Anderes Beispiel: „Wir müssen zusammenarbeiten“ = kooperieren versus „Wir müssen zusammen arbeiten“ = gleichzeitig mit anderen arbeiten.

In Zweifelsfällen kann auch die Betonung helfen. Im ersten Fall wird nur „zusammen“ betont. Im zweiten Fall werden beide Wörter betont, denn sie werden gleich gewichtet und daher auseinander geschrieben. Das ist für Deutschlerner jedoch extrem schwer zu greifen. Genau dieser Rückschluss von Betonung und Bedeutung zur Schreibweise ist es aber, der vereinfacht oft Sprachgefühl genannt wird, was Nichtmuttersprachler erst über Jahre aufbauen müssen.

Steigerungen trennen Wörter – jetzt wird es noch etwas komplizierter

Diese Regel war schon kompliziert? Aber davon gibt es in der deutschen Rechtschreibung leider noch einige mehr:

Da wäre etwa die Möglichkeit der Steigerung oder Komparativbildung. Nimmt sich ein Arbeitnehmer etwa einfach eigenmächtig einen Tag frei, dann will er „blaumachen“. Das „blau“ ist hier im übertragenen Sinne zu verstehen, anders als bei der Wand, die man „blau machen“ will. Denn die könnte man auch „blauer machen“ oder „hellblau“ oder „kobaltblau“. Die Optionen und Änderungen sorgen also dafür, dass getrennt geschrieben werden muss.

Gleiches gilt für andere in den Sprachgebrauch geflossenen Wörter wie „krankschreiben“ oder „gutschreiben“.

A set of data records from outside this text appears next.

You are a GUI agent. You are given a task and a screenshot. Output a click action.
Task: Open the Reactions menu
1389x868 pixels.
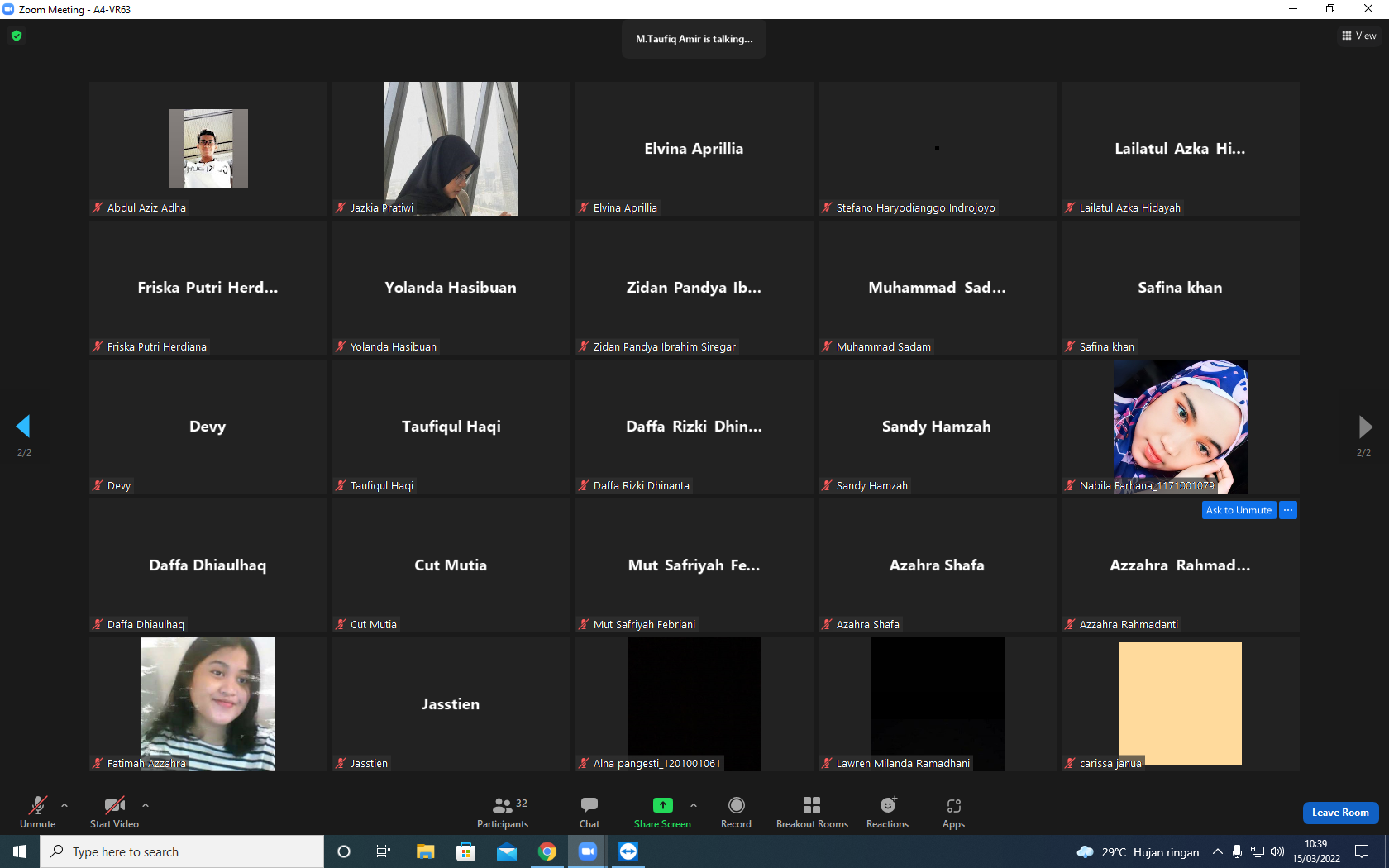click(x=887, y=813)
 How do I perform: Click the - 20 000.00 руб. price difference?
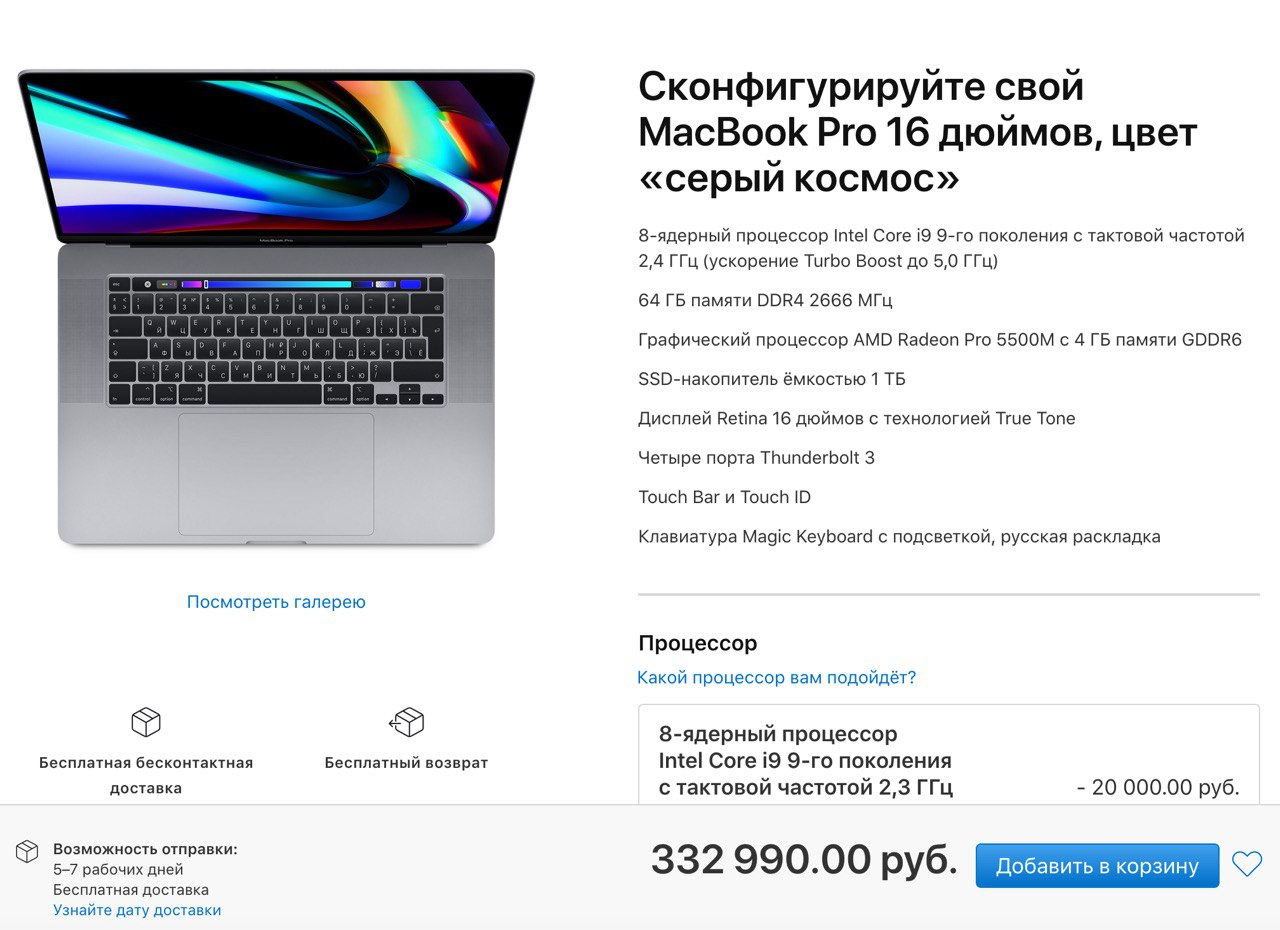(x=1158, y=788)
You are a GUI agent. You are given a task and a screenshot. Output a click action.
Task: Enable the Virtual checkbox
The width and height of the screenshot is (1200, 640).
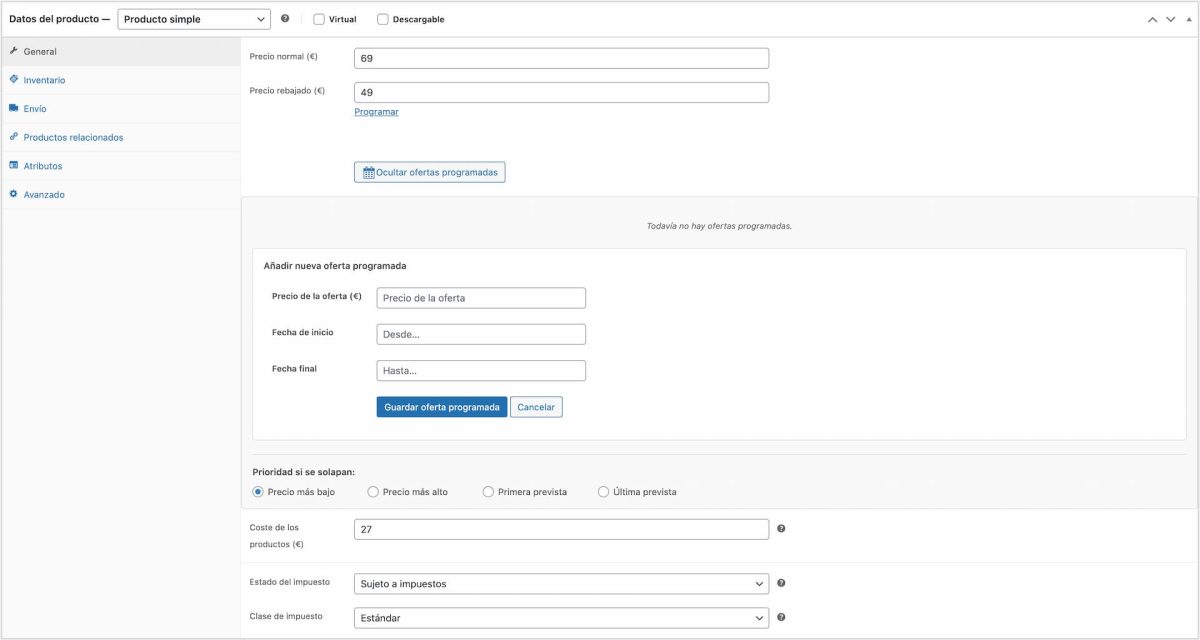pos(317,18)
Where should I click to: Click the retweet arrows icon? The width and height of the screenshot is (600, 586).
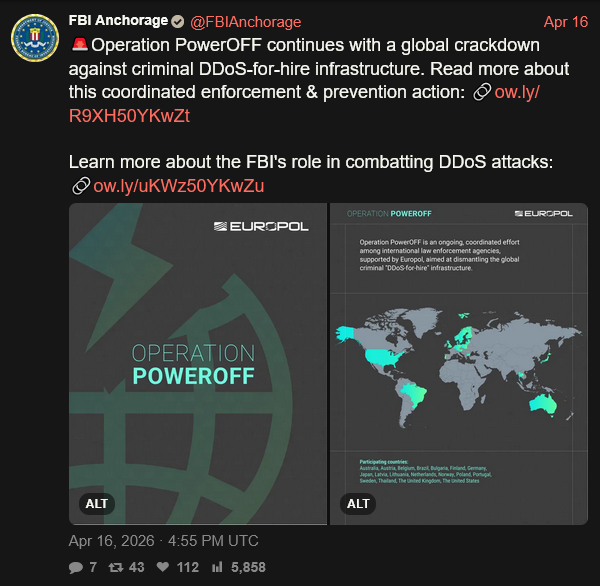[x=116, y=567]
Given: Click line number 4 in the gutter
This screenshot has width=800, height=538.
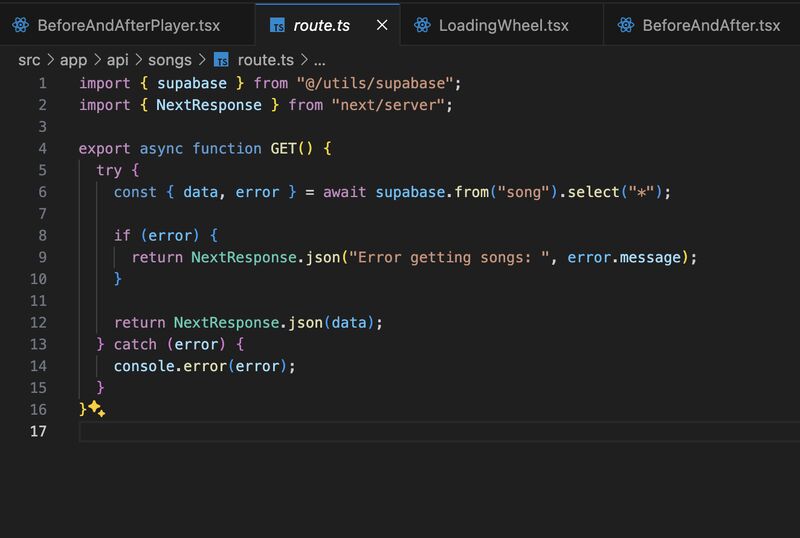Looking at the screenshot, I should pyautogui.click(x=41, y=148).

Und manchmal gibt es Grenzfälle, die nicht genau in die Schemata dieser Regelung fallen. Das betrifft vor allem die Fälle, die vor der Rechtschreibreform anders geschrieben wurden. Früher gingen Deutsche „radfahren“, wohingegen sie heute „Rad fahren“. In den 90ern konnten viele Deutsche „klavierspielen“, wohingegen sie nach neuer Rechtschreibung „Klavier spielen“. Selbst Tätigkeiten, die zusammengeschrieben wurden wie „spazierengehen“, werden nun auf auf zwei Worte verteilt: „spazieren gehen“.

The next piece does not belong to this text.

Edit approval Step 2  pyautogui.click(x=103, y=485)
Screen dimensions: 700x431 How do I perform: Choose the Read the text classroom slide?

Einfach zu merken? So einfach ist es nicht, denn wenn das Nomen in seiner Bedeutung als verblasst gilt, so wird das Verb doch zusammengeschrieben. Man kann also Einsprüchen „stattgeben“, an einer Diskussion „teilnehmen“ oder alles „maßregeln“, was den Regeln nicht „standhält“.

Korrekte Schreibweise ist auch eine Lernfrage – und sie lässt sich meistern!

Ob Wörter im Deutschen zusammen oder getrennt geschrieben werden, ist also ein ziemlich komplizierter Sachverhalt mit vielen Sonderregelungen. Das ist vergleichbar mit der Konjugation unregelmäßiger Verben im Englischen: Dort ist es erforderlich, dass eine gewisse Menge an häufig benutzten Vokabeln auswendig gelernt wird (und nicht „auswendiggelernt“). Irgendwann – übernimmt hoffentlich – dann der gut trainierte Sprachmuskel automatisch!

Bei „zusammen“ oder „getrennt“ entwickelt sich bei vielen ein optischer Wiedererkennungseffekt: Man weiß einfach, so sieht das Wort richtig geschrieben aus. Im Zweifelsfall gibt es „Tante Google“ oder besser „Konrad Duden“. Denn sicherlich wollen Sie nicht liegenbleiben oder liegen bleiben und die Fallstricke der deutschen Sprache kennenlernen oder kennen lernen.

Damit sind wir übrigens bei der vielleicht verwirrendsten Sonderregel: Manchmal geht nämlich beides. Gleiches gilt auch für „zu Hause“ und „zuhause“, „an Stelle“ und „anstelle“ oder „in Frage“ und „infrage“.

Da auch die Rechtschreibprüfung in Smartphones und am Computer nicht alle Regelungen genau kennt und vor allem bei wenig genutzten Wörtern oft Fehler auftreten, sind Sie manchmal auf sich allein gestellt.